Records from a data collection
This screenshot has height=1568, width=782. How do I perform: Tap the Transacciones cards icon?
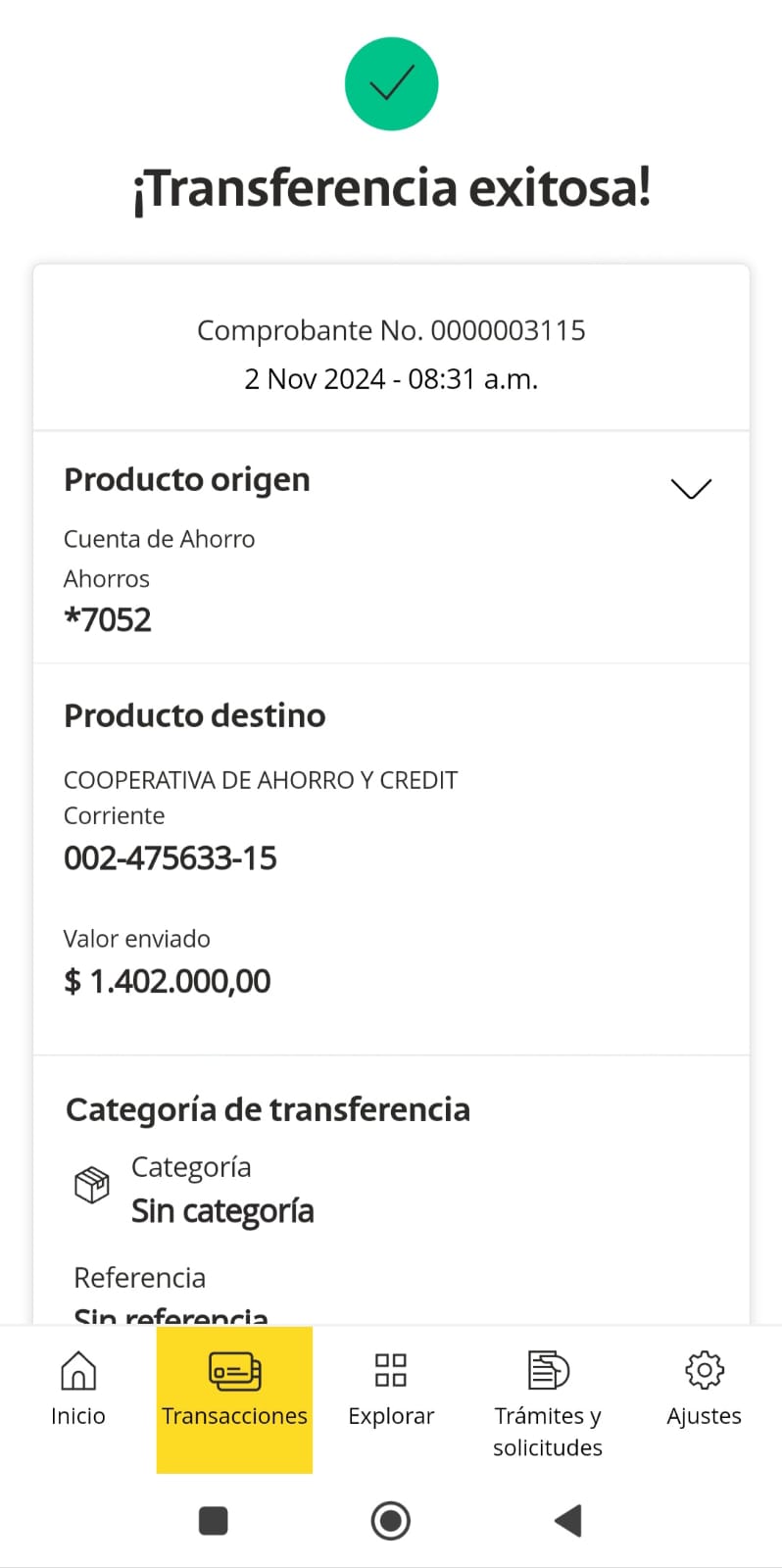[x=234, y=1370]
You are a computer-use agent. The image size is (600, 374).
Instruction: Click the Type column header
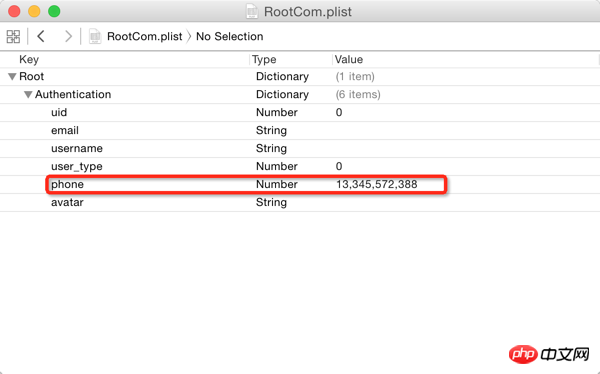tap(264, 59)
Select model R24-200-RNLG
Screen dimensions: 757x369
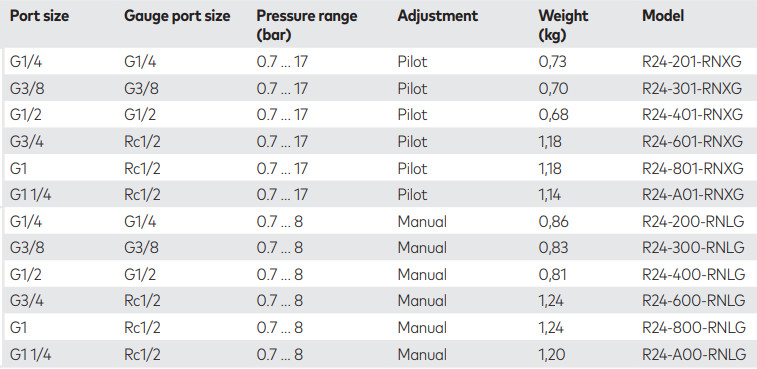693,221
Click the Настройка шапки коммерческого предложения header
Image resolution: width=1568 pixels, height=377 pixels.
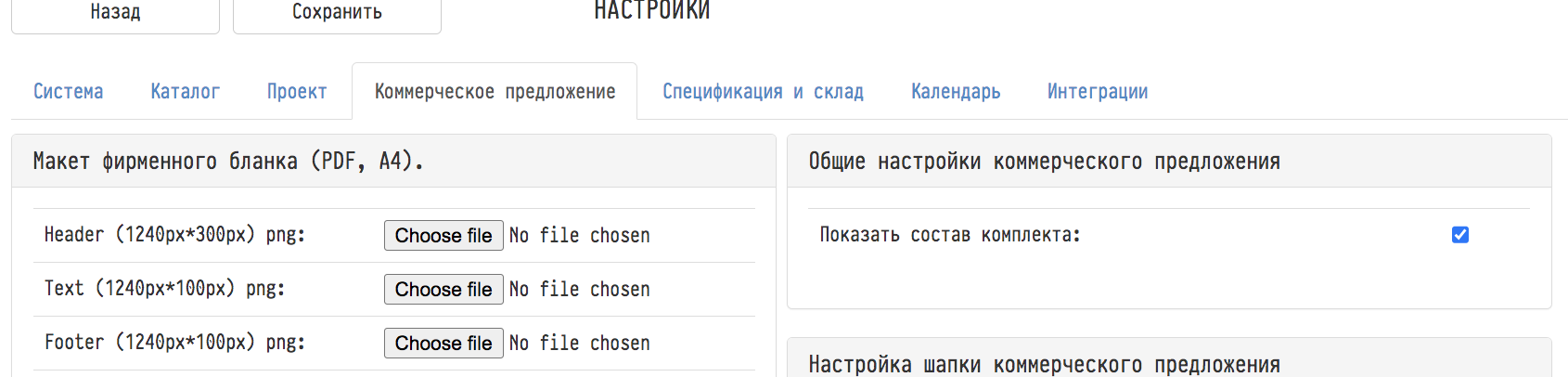[1044, 364]
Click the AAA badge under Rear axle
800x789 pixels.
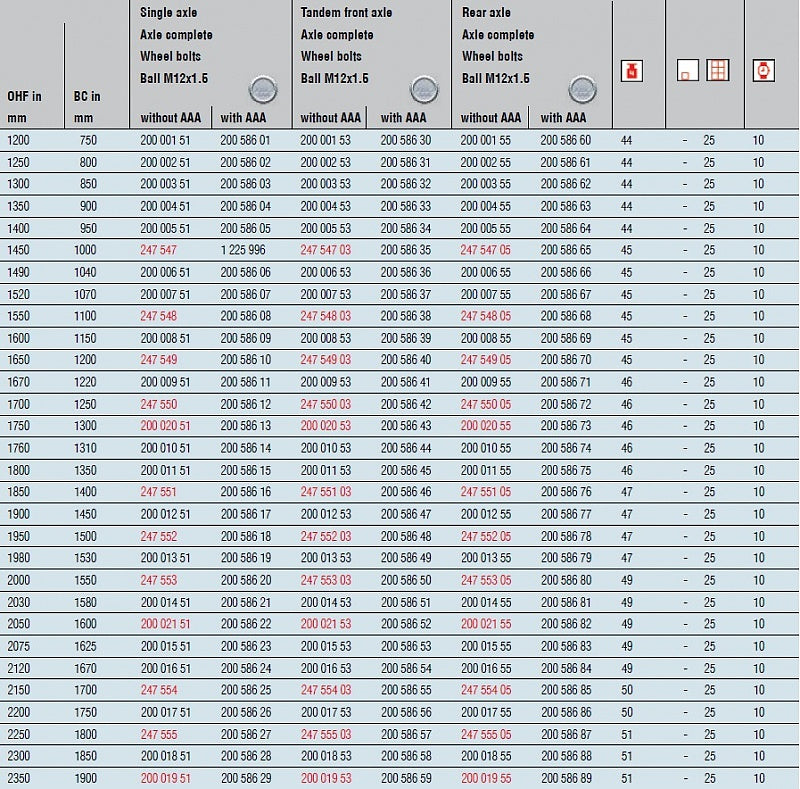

▶ _Brief_
How many lines in the records above contain the string "pixels"? Case matters; reply with the number alone.

▶ _Written answer_
2